Task description:
Give every number stated in the article on manganese in Pennsylvania soil, pairing each with what it measures.
### Passage
State’s iron legacy still toxic to soil

PENN STATE (US) — Some areas of soil in the state of Pennsylvania contain 14,000 parts per million of manganese—more than 17 times as much as in the surrounding bedrock.

Pennsylvania’s history in the iron industry has left the soil saturated with manganese—toxic to trees, especially sugar maples, and other vegetation.

Research which quantifed the amounts was part of work done at the Shale Hills Critical zone Observatory.

“Our group’s focus was to study the soil chemistry,” says Elizabeth M. Herndon, graduate student in geosciences at Penn State.

“We saw excess manganese in the soil and decided that we needed to quantify the manganese and determine where it came from.”

Typically, manganese in soils comes from the disintegration of the bedrock as soil forms.  Bedrock in the studied area is shale and the average amount of manganese in the shale is commonly about 800 parts per million.

Researchers sampled 21 sites along a ridge at Shale Hills.  They took core samples from the surface down to bedrock.  At 20 of the sites they found elevated manganese.  The core samples, which are about 12 inches long, encompass about 7,000 years of soil formation.

“We needed to quantify how much extra manganese there actually was in the samples,” Herndon says. “While soil formation puts manganese into the soil, chemical weathering and physical erosion remove manganese from the soil, so we used a mass balance model to account for these inputs and outputs.”

The researchers found that 53 percent of manganese in ridge soils can be attributed to atmospheric deposition from anthropogenic sources.

Results are reported online in Environmental Science and Technology.

“Because the amount of manganese in the soil was highest near the surface, the added manganese was very likely industrial pollution,” says Herndon.
######
### Listed records
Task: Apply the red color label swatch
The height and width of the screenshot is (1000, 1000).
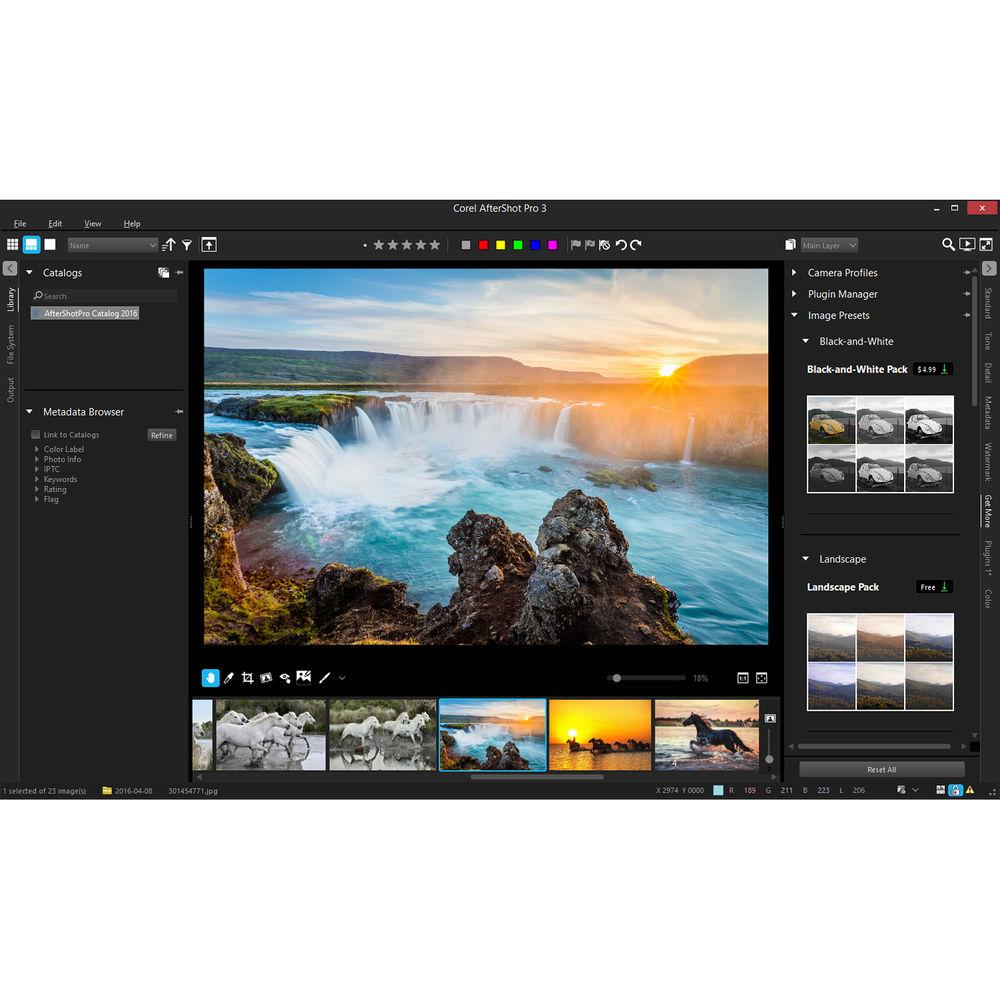Action: coord(483,245)
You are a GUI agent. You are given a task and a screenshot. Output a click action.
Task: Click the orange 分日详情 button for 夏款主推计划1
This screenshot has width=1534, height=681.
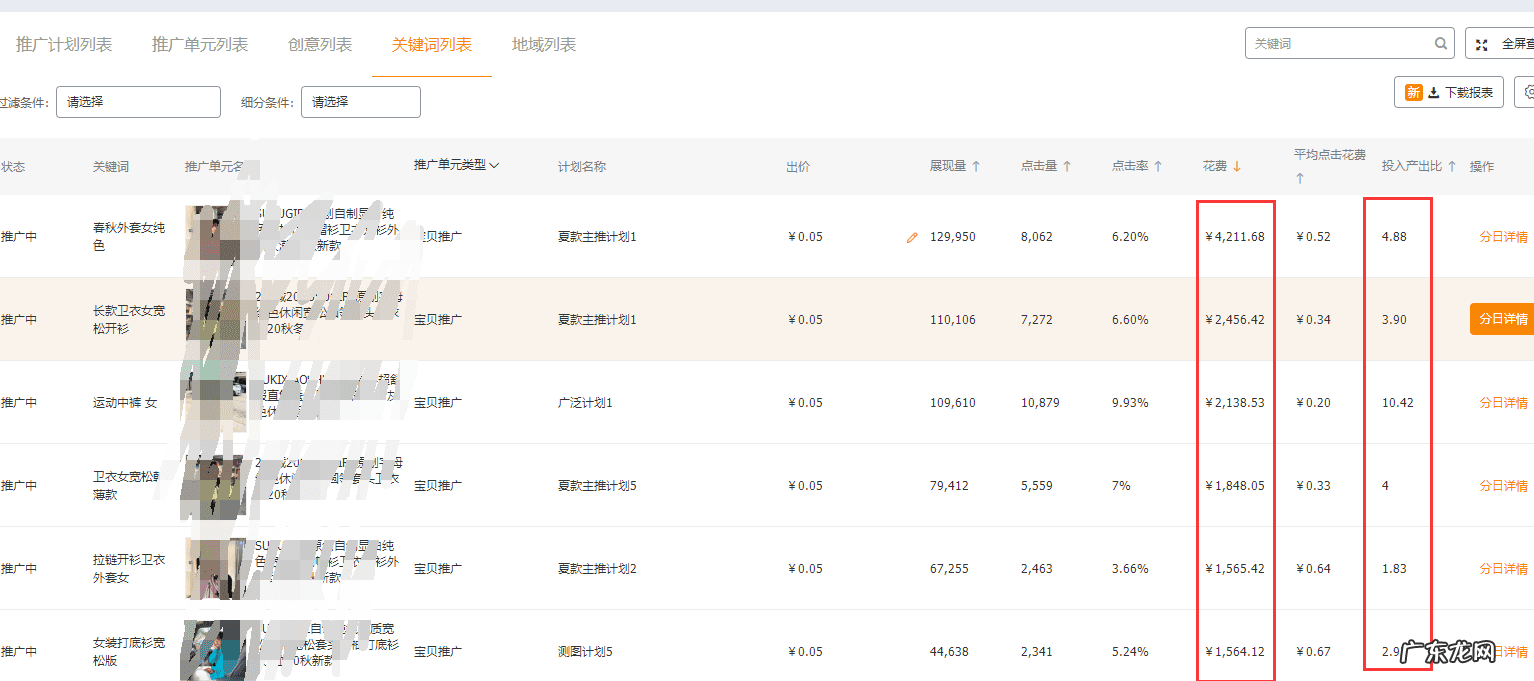[1501, 318]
######
Task result:
- 14,000: parts per million of manganese in some areas of Pennsylvania soil
- 17: how many times more manganese that soil holds than the surrounding bedrock
- 800: the usual average parts per million of manganese in the shale
- 21: sites sampled along a ridge at Shale Hills
- 20: sites where elevated manganese was found
- 12: approximate length in inches of the core samples
- 7,000: approximate years of soil formation the core samples encompass
- 53: percent of manganese in ridge soils attributed to atmospheric deposition from anthropogenic sources